From the data below, set down exactly the lines between the one holding "You are a computer-use" and the one holding "The image size is (1116, 625).", inclusive, and no others.

[Saved entries]
=== Begin Enclosure ===

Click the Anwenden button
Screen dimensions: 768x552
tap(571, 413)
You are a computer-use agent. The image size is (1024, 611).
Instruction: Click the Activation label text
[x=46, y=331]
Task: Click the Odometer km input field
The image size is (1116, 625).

=== End Enclosure ===
=== Begin Enclosure ===

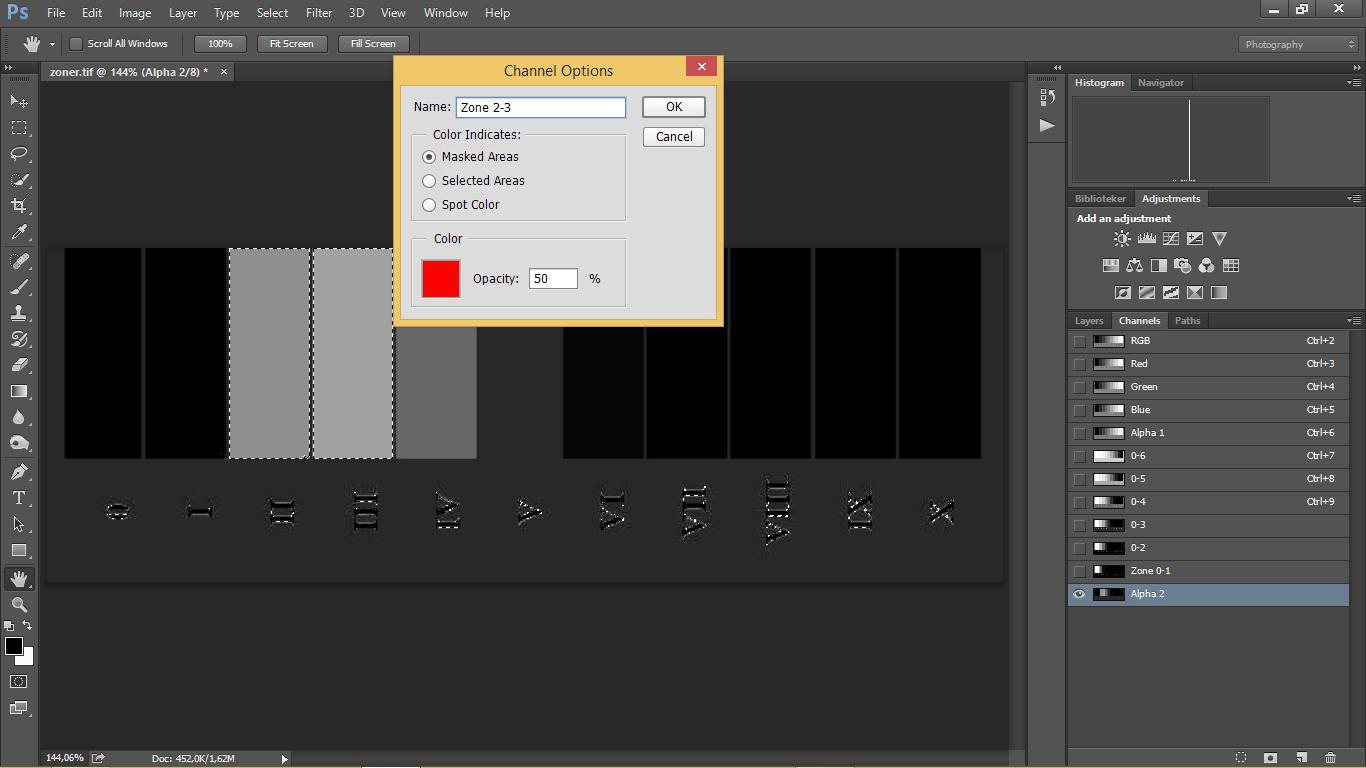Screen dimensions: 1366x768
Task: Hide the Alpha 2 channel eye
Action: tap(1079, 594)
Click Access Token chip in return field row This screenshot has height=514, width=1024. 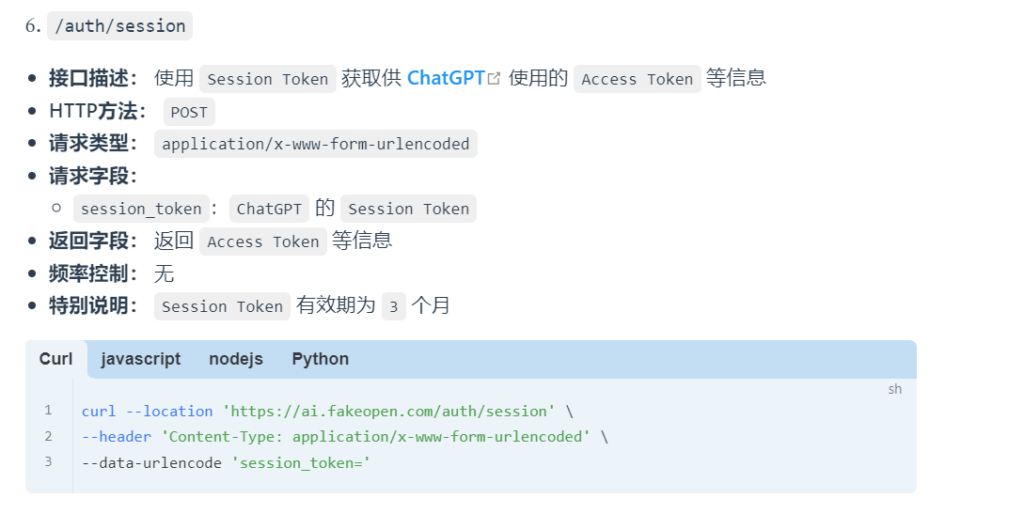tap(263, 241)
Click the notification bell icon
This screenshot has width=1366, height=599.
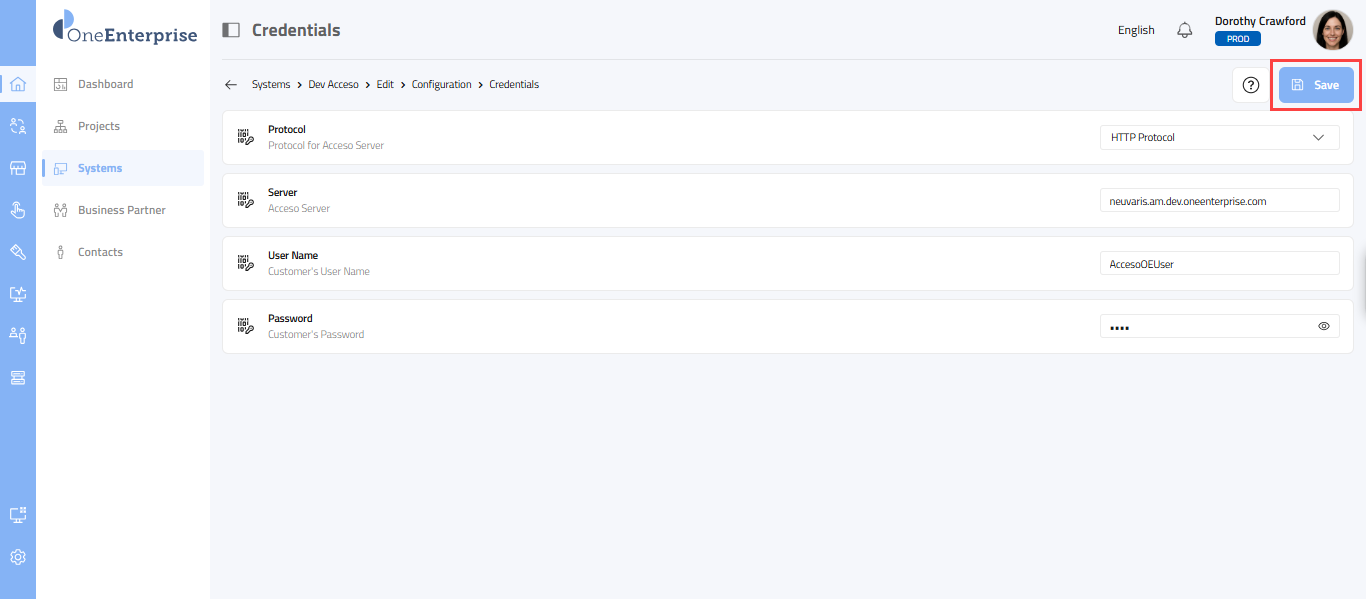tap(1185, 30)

=== End Enclosure ===
=== Begin Enclosure ===

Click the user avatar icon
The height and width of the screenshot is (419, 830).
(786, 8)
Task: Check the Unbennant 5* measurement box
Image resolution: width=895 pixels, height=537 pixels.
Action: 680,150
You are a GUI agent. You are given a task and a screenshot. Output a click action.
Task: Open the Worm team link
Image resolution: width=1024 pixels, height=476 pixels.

=== End Enclosure ===

- [Result for this exercise]
You are a computer-use agent. The image size is (1024, 611).
Instruction: Click the Activation label text
[x=46, y=331]
Task: Click the Odometer km input field
The image size is (1116, 625).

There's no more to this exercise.